読解文:
::::::::::
パワーアシストスーツは、人間の動きを機械の力でパワーアップさせたりサポートしたりして、その作業を支援してくれるというものです。なお、義手・義足などの身体機能の欠損を補うもの、工具や車椅子などの歩行代替手段、コルセットのような矯正器具についても、ある一面では身体機能の支援を行っていると言えるのですが、パワーアシストスーツの範囲には含まないとしています。

少子高齢化が進む日本では、介護市場の労働力不足が懸念されており、ベッドの移動などで要介護者を抱き上げなければならない場面も多く、介護者の体力的負担の軽減などが大きな課題となっています。そこで、非力な人間でもパワーアシストスーツを着用することで、要介護者を抱きかかえて運べるようになるなど、介護現場での作業負担を大幅に軽減できるということから、急速にパワーアシストスーツの開発が進んでいます。さらに、建設現場や運送業界における荷物の積み込みなど、肉体的負担が大きな作業現場での運用が始まっています。
なお、2018年6~7月に発生した西日本豪雨では、がれきや泥の撤去など、物を持ち上げたり運んだりする重労働に装着型のパワーアシストスーツが使用され、作業者の負担が大幅に軽減されたと、災害復旧現場でも大きな注目を浴びています。

参照:2018年西日本豪雨でもパワーアシストスーツが活躍

パワーアシストスーツ導入のメリット

現在、さまざまな現場で活躍しているパワーアシストスーツは、機械を装着していても「動きやすくパワーがでる」という、非常に有用なアイテムになっています。一昔前までに存在したタイプは、作業支援のためのパワーは得られるけど、とても動きにくく実際の作業現場では使いにくいといった弱点があったそうです。それが、現在では人間工学という考え方が普及してきており、機械を装着するとパワーが出るうえに人間の動きを阻害しないという製品が開発されています。
::::::::::
課題 A: パワーアシストスーツについての読解文にある「パワーアシストスーツは、人間の動きを機械の力でパワーアップさせたりサポートしたりして、その作業を支援してくれるというものです。」を英語に訳しなさい。
課題 B: パワーアシストスーツについての読解文の「パワーアシストスーツは、人間」から「いう製品が開発されています。」までを、「パワーアシストスーツ」を「装着型ロボット」と呼び替えて書き直しなさい。

抜粋データ:
::::::::::
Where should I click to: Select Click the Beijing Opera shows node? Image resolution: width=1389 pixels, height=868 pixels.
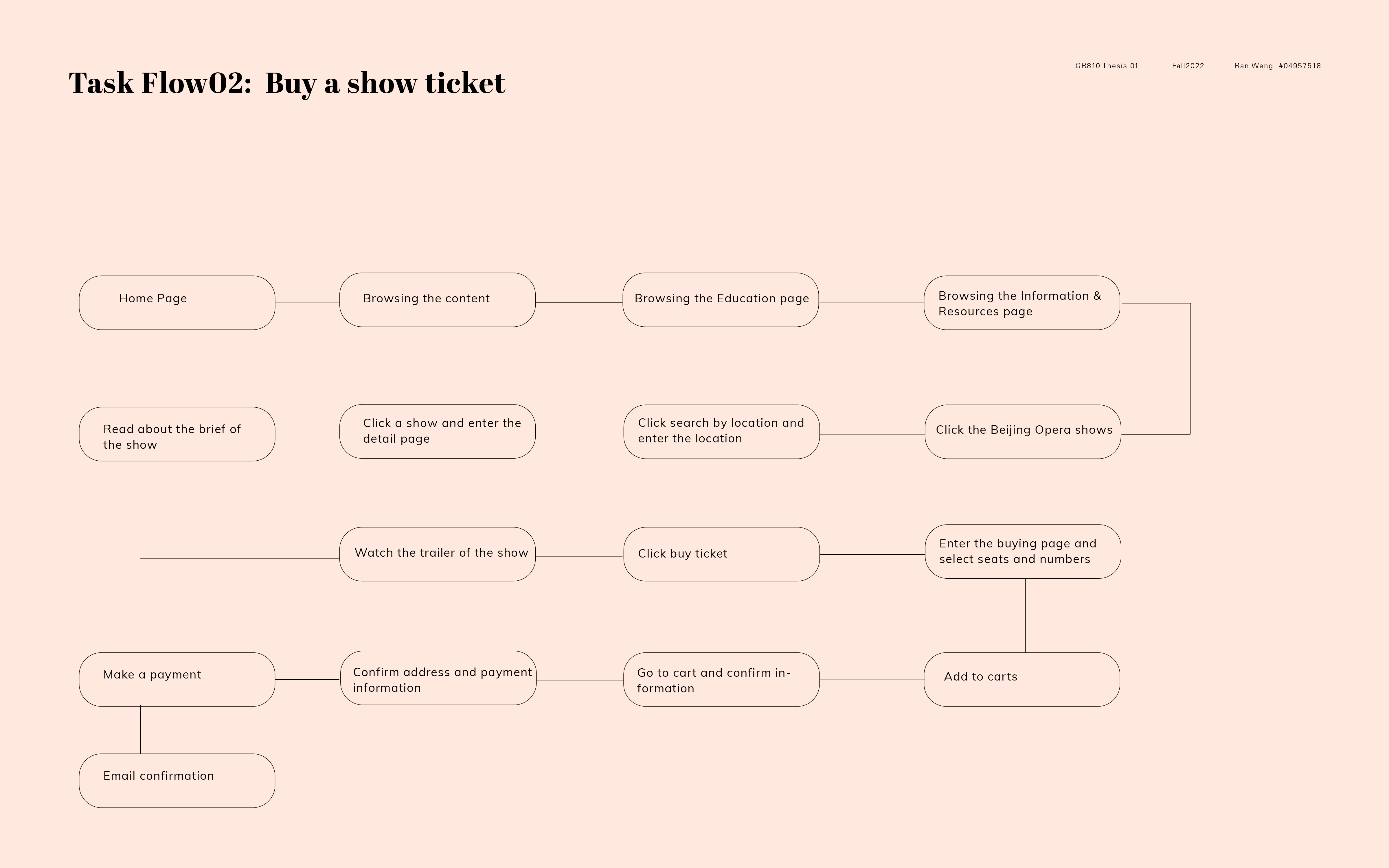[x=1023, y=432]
::::::::::
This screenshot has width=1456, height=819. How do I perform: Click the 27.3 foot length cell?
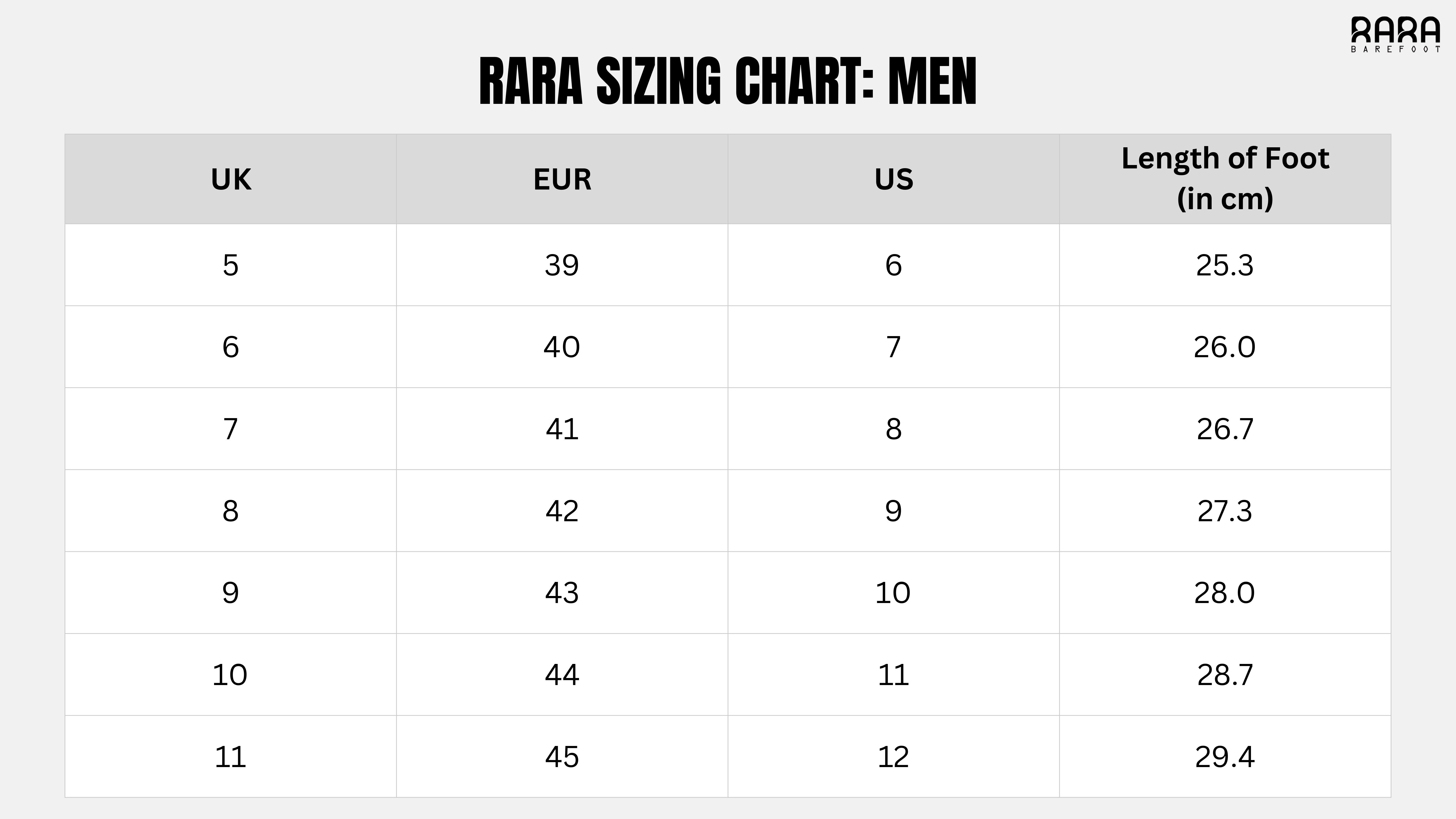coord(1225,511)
::::::::::
正答 A: A power assist suit is something that supports a person's work by boosting or supporting human movement with the power of a machine.

正答 B:
装着型ロボットは、人間の動きを機械の力でパワーアップさせたりサポートしたりして、その作業を支援してくれるというものです。なお、義手・義足などの身体機能の欠損を補うもの、工具や車椅子などの歩行代替手段、コルセットのような矯正器具についても、ある一面では身体機能の支援を行っていると言えるのですが、装着型ロボットの範囲には含まないとしています。

少子高齢化が進む日本では、介護市場の労働力不足が懸念されており、ベッドの移動などで要介護者を抱き上げなければならない場面も多く、介護者の体力的負担の軽減などが大きな課題となっています。そこで、非力な人間でも装着型ロボットを着用することで、要介護者を抱きかかえて運べるようになるなど、介護現場での作業負担を大幅に軽減できるということから、急速に装着型ロボットの開発が進んでいます。さらに、建設現場や運送業界における荷物の積み込みなど、肉体的負担が大きな作業現場での運用が始まっています。
なお、2018年6~7月に発生した西日本豪雨では、がれきや泥の撤去など、物を持ち上げたり運んだりする重労働に装着型の装着型ロボットが使用され、作業者の負担が大幅に軽減されたと、災害復旧現場でも大きな注目を浴びています。

参照:2018年西日本豪雨でも装着型ロボットが活躍

装着型ロボット導入のメリット

現在、さまざまな現場で活躍している装着型ロボットは、機械を装着していても「動きやすくパワーがでる」という、非常に有用なアイテムになっています。一昔前までに存在したタイプは、作業支援のためのパワーは得られるけど、とても動きにくく実際の作業現場では使いにくいといった弱点があったそうです。それが、現在では人間工学という考え方が普及してきており、機械を装着するとパワーが出るうえに人間の動きを阻害しないという製品が開発されています。